Anne and her family paid the cost when they were sent off to the Auschwitz-Birkenau concentration camp.
"On September 4th, 1944, the last transport went to Auschwitz," Otto, who died in 1980, told 60 Minutes in 1964. "Well, when we arrived at Auschwitz there were men standing there with clubs — women here, men there. We were separated right on the station, so women went to Birkenau Camp and we went to Auschwitz Camp from the station and I never saw my family again."
Anne's experiences hiding in the annex live on in her diary, which Otto turned into a book in 1947, two years after the Allied forces defeated the Nazis. More than 30 million copies of the diary have since been sold.

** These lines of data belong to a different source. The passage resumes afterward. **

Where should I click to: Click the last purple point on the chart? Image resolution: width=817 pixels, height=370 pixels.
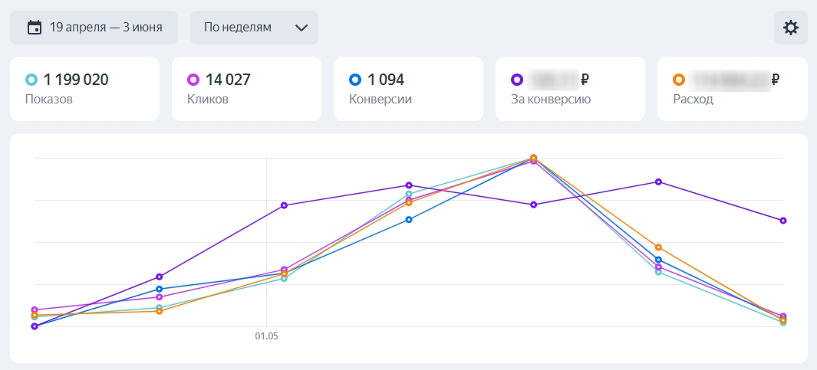tap(783, 221)
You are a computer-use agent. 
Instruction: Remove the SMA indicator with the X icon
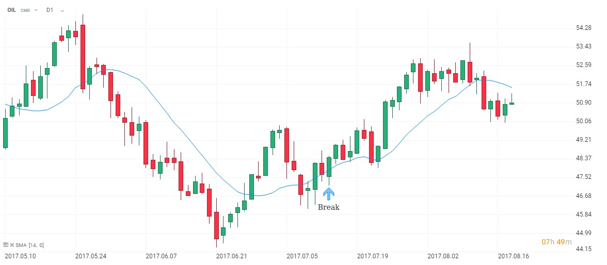11,245
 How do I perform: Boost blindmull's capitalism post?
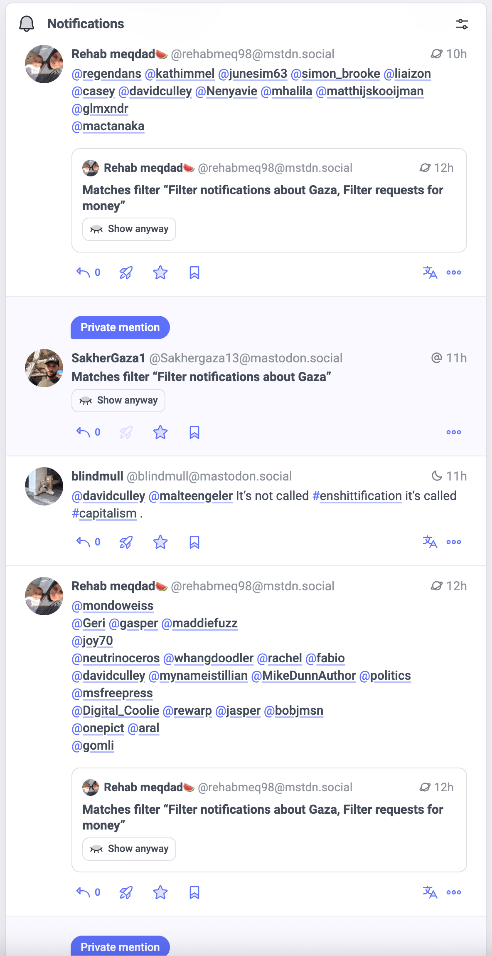coord(126,542)
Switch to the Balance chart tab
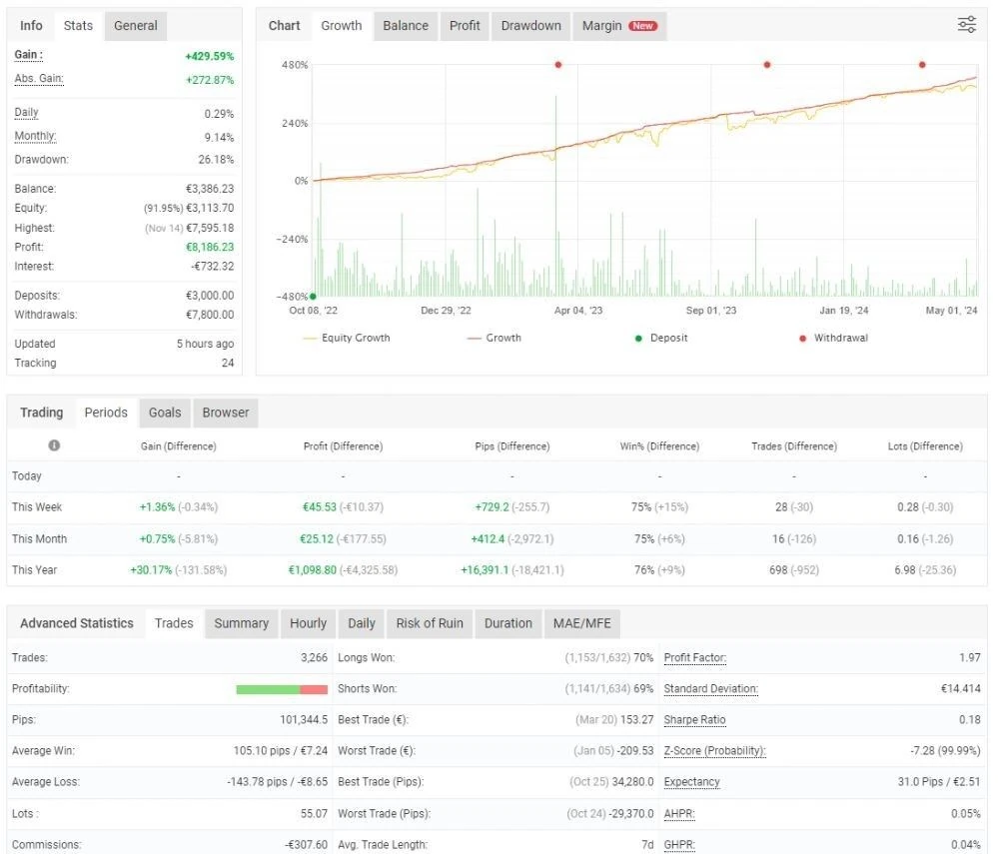The width and height of the screenshot is (998, 854). [406, 26]
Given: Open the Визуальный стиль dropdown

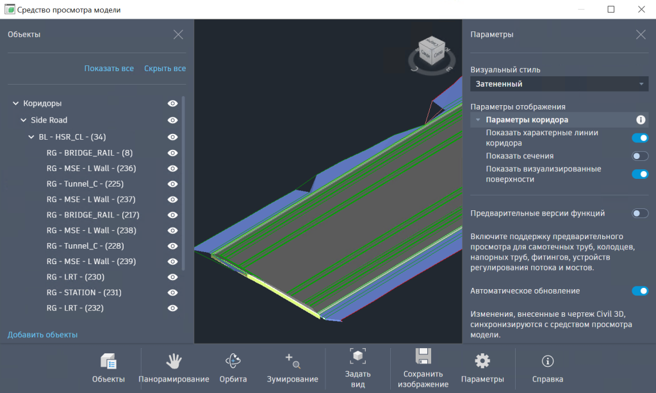Looking at the screenshot, I should (x=559, y=84).
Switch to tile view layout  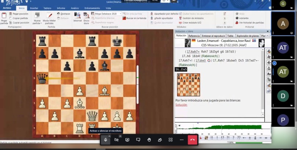click(x=171, y=140)
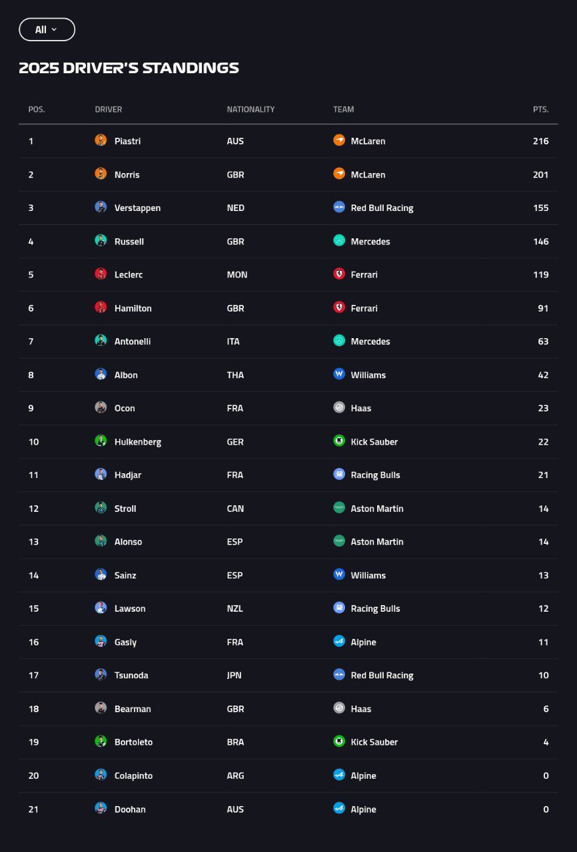The height and width of the screenshot is (852, 577).
Task: Sort by the PTS column header
Action: (540, 109)
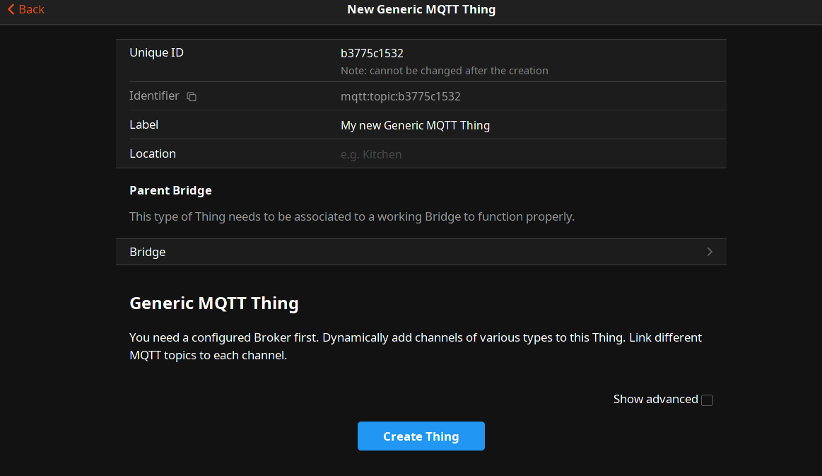
Task: Click the back chevron arrow icon
Action: (11, 9)
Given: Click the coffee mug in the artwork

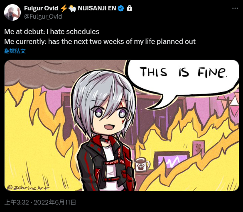Looking at the screenshot, I should click(x=142, y=165).
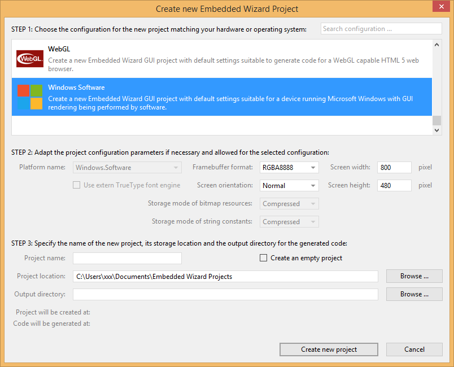
Task: Open the Platform name dropdown
Action: [127, 168]
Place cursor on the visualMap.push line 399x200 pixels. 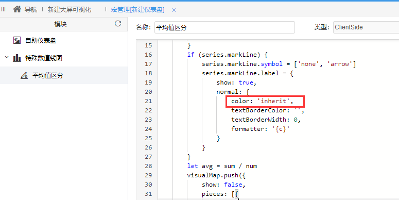216,175
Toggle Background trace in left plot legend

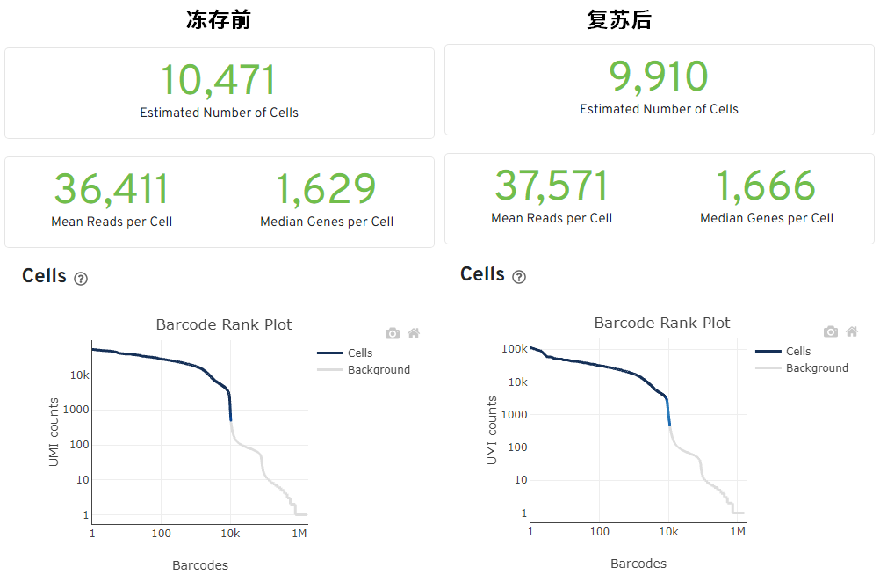pyautogui.click(x=379, y=370)
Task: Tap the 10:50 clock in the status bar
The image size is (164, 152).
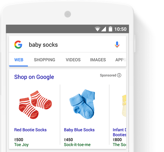Action: 120,29
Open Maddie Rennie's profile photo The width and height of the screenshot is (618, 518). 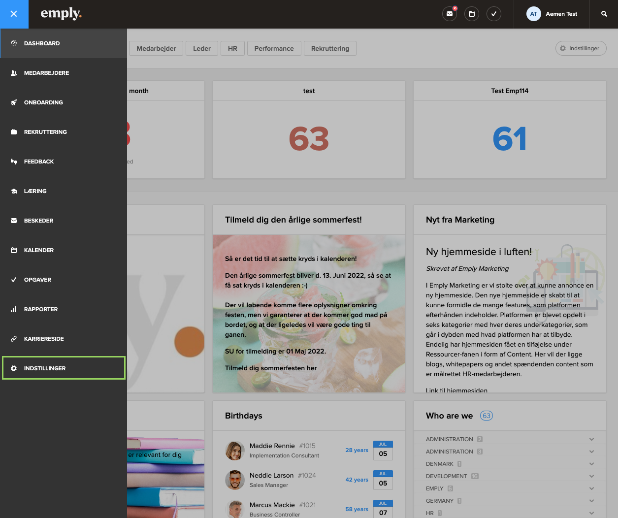[235, 451]
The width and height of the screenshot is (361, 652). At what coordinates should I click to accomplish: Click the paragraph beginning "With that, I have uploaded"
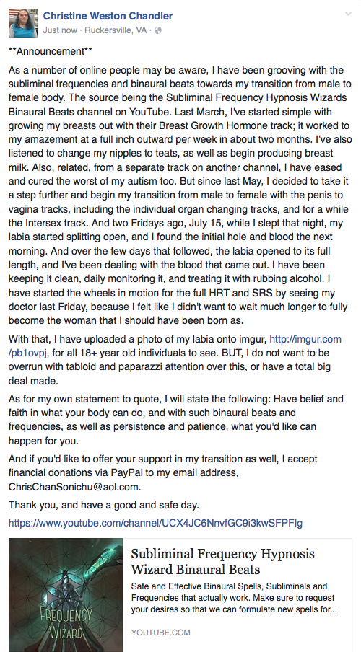pos(175,360)
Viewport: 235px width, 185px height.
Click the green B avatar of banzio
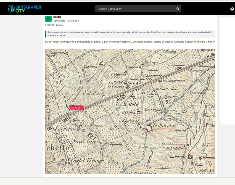(48, 19)
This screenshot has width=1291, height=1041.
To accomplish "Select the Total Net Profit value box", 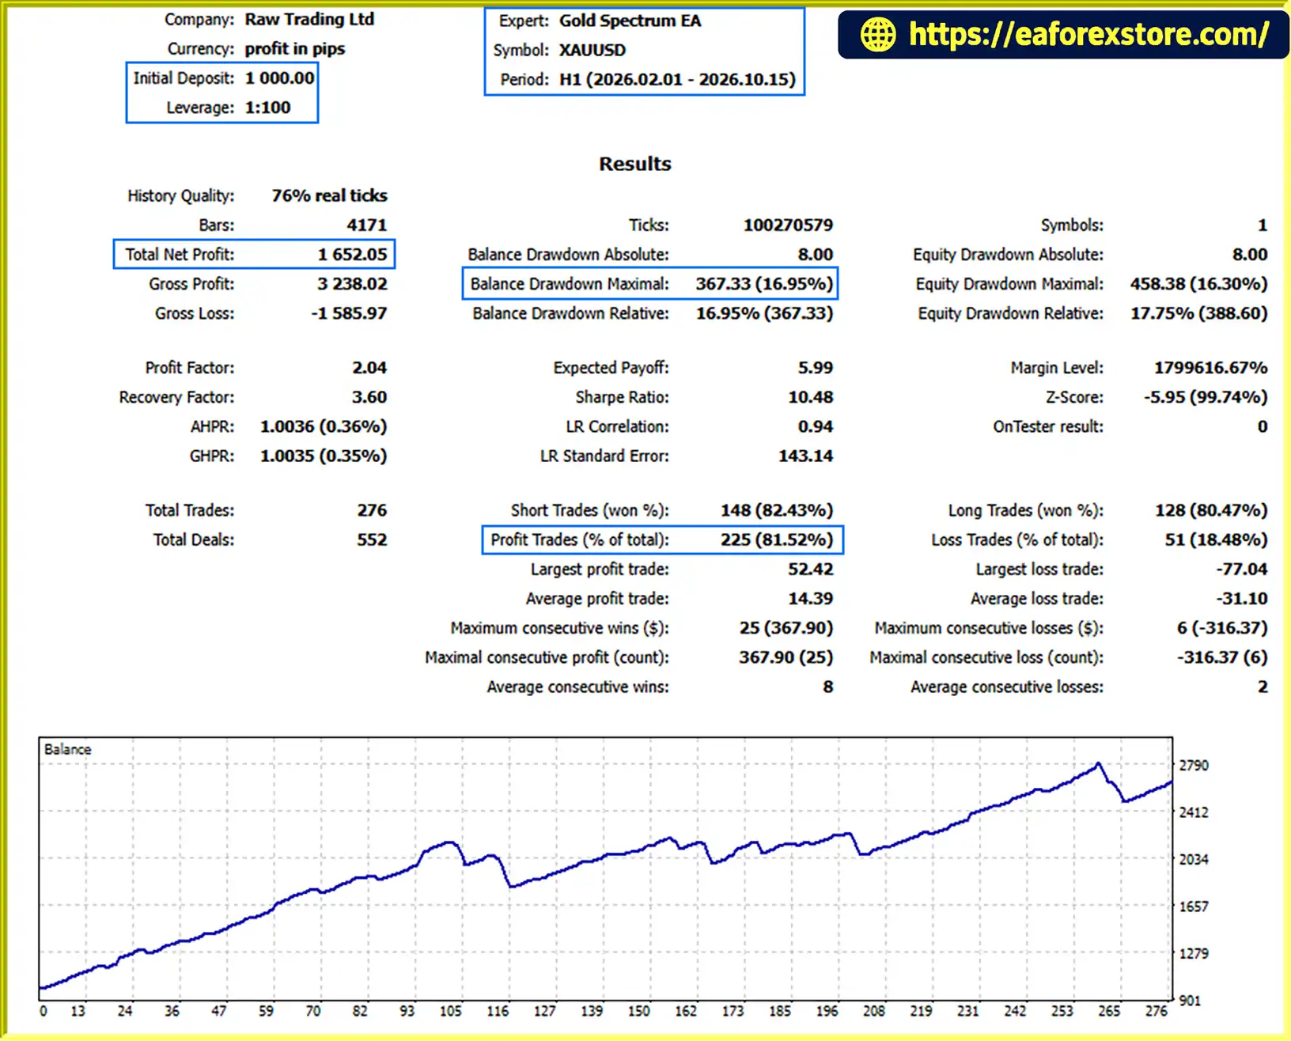I will tap(254, 255).
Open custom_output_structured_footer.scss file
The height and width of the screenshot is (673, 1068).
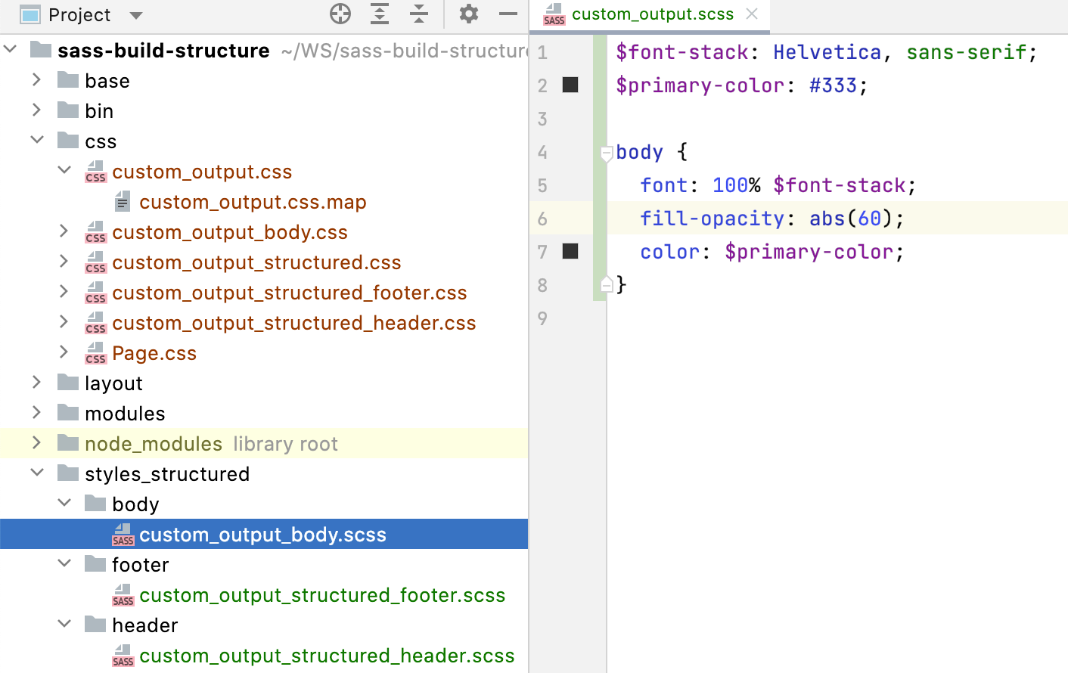pos(323,595)
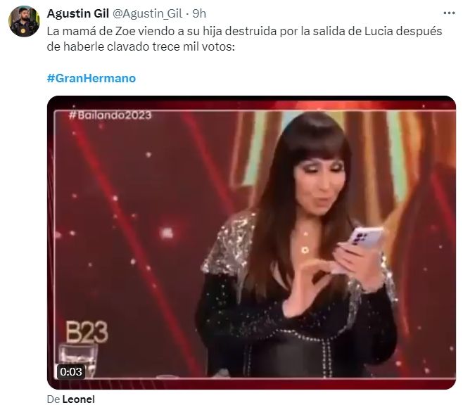Open the #GranHermano hashtag
Viewport: 463px width, 410px height.
coord(91,78)
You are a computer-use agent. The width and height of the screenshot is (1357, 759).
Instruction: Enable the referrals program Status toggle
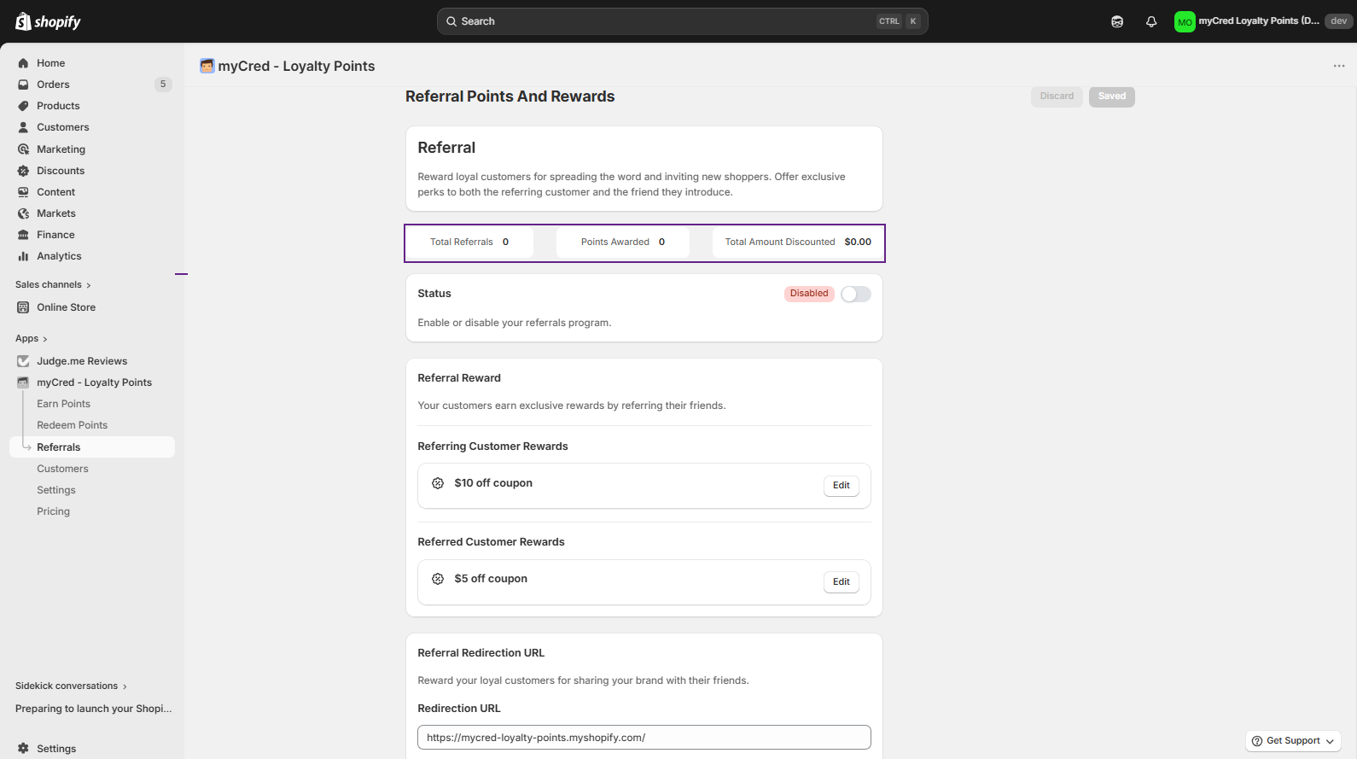855,295
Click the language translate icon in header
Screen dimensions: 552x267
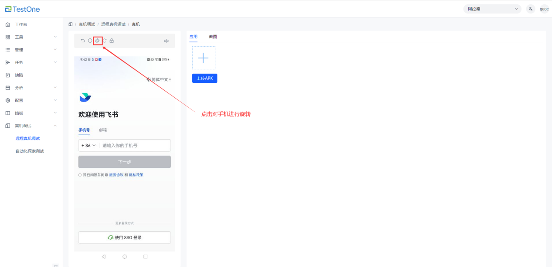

"I think right after the war people were shown the concentration camps, the atrocities that took place, the horror," Thijs Bayens, a Dutch documentarian who urged Pankoke to take on the cold case, told 60 Minutes of Anne's impact. "And, suddenly you find this innocent, beautiful, very smart, funny, talented girl. And she as a lighthouse comes out of the darkness. And then I think humanity said, 'This is who we are.' "
Menachem Sebbag, an Orthodox rabbi who advised Bayens, told 60 Minutes that he believes the investigation's conclusion will serve the greater good.
"I hope that people will understand that one of the things that the Nazi ideology did during the Holocaust was to dehumanize Jewish people," Sebbag said. "And going back into history and looking for the truth and attaining truth is actually giving the Jewish people back their own humanity. Even if that means that sometimes Jewish people are seen as not acting morally correct. That gives them back their own humanity, because that's the way human beings are when they're faced with existential threats."